Le maschere popolari del Carnevale (in Italia sono famosi quello di Venezia ma anche di Viareggio e Cento) diventano veri e propri soggetti di un genere nuovo: la Commedia dell'Arte (ph: AXP Photography | Unsplash).

 
STORIA E CULTURA
Il Carnevale e la Commedia dell'Arte

Storia di una tradizione

GIOVEDI 22 FEBBRAIO 2024 | DI CLAUDIO FRANZONI | TEMPO DI LETTURA: 2 MINUTI

 *Questo articolo è uscito nel numero di Gennaio-Febbraio 2024 di Terre & Culture nella rubrica Il Pennino

 

 

 

La Commedia dell’arte, termine che compare già nel Teatro comico di Carlo Goldoni verso la metà del XVIII secolo, si chiama così perché i suoi attori, per la prima volta, erano di mestiere, costituiti in regolari compagnie, recitavano per tutto l’anno a fine di lucro come veri e propri professionisti. Sono dicitori e declamatori, mimi, acrobati e giocolieri, cantori, musici, ballerini; nei casi migliori hanno anche una preparazione culturale.

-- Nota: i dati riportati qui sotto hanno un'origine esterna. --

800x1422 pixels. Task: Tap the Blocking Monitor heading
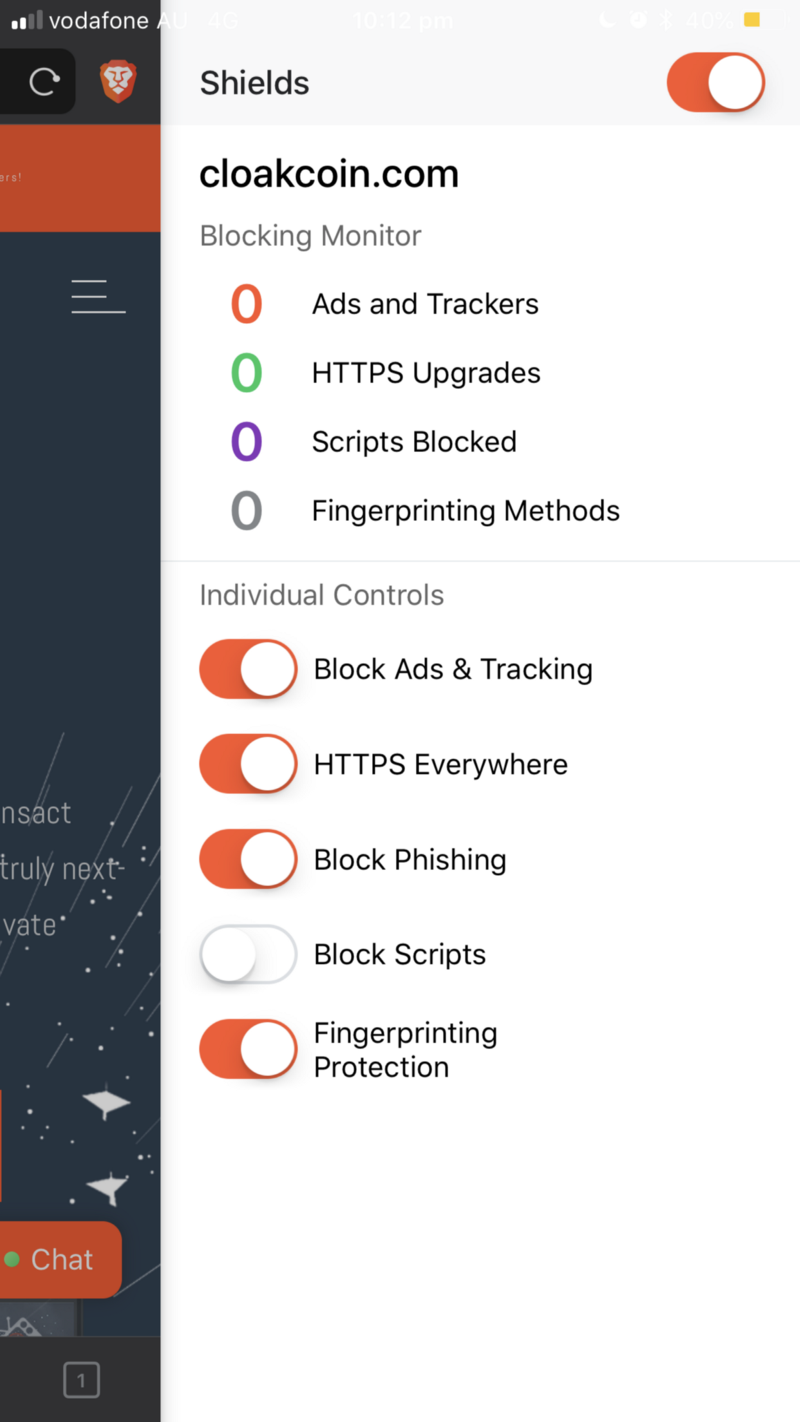[x=311, y=236]
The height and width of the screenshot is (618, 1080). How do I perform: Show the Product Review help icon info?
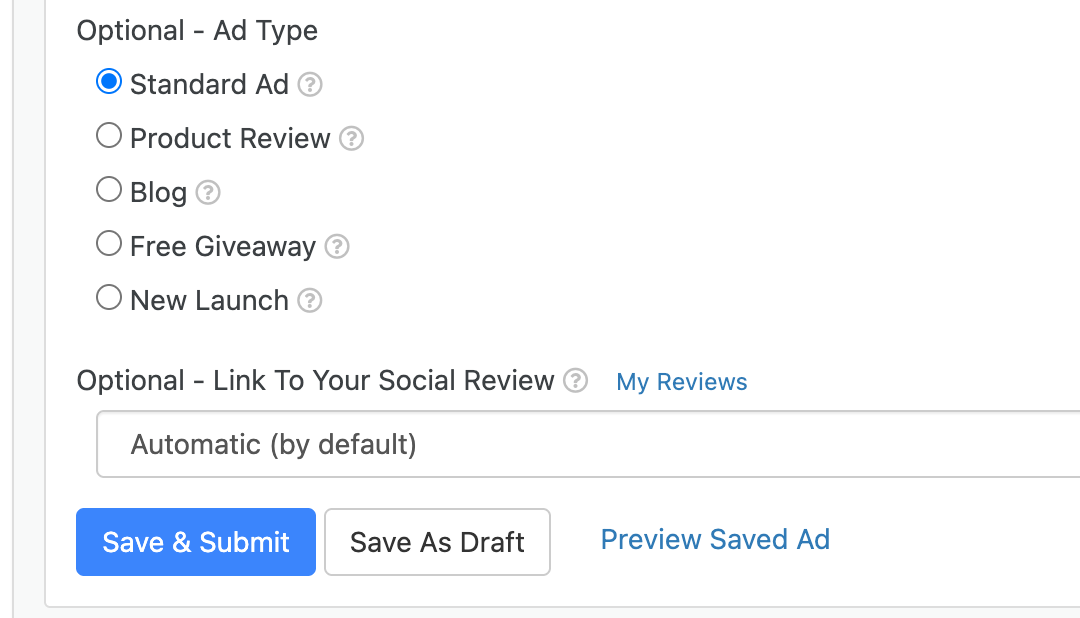(351, 139)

 Quale fu la scoperta essenziale dei comici dell’arte?

 Che il pubblico veniva attratto non tanto dall’autore, quanto dall’attore.

Le primissime compagnie dell’arte, costituitesi in Italia circa alla metà del Cinquecento, e presto ricercate all’estero, si componevano di non più di dieci o dodici attori e, finalmente, uomini e donne. Tra di essi, ispirati alla cultura popolare del Carnevale, ricordiamo Pantalone, il borbottone gretto, avaro e sempre beffato; il Dottore Balanzone, caricatura dell’intellettuale; Brighella, servo furbo e imbroglione; Pulcinella, esponente generico d’una plebe rotta a tutti i mestieri e a tutte le avventure; Arlecchino, servo poltrone, che a poco a poco disporrà delle originali toppe multicolori; c’era il millantatore e spaccone, Capitan Spavento, altro erede di tipi antichissimi che risalgono alle origini arcaiche della rappresentazione comica. C’erano inoltre le servette: Corallina, Colombina, Smeraldina, Ricciolina, destinate a contrapporre i loro amori popolani a quelli delle coppie di innamorati nobili.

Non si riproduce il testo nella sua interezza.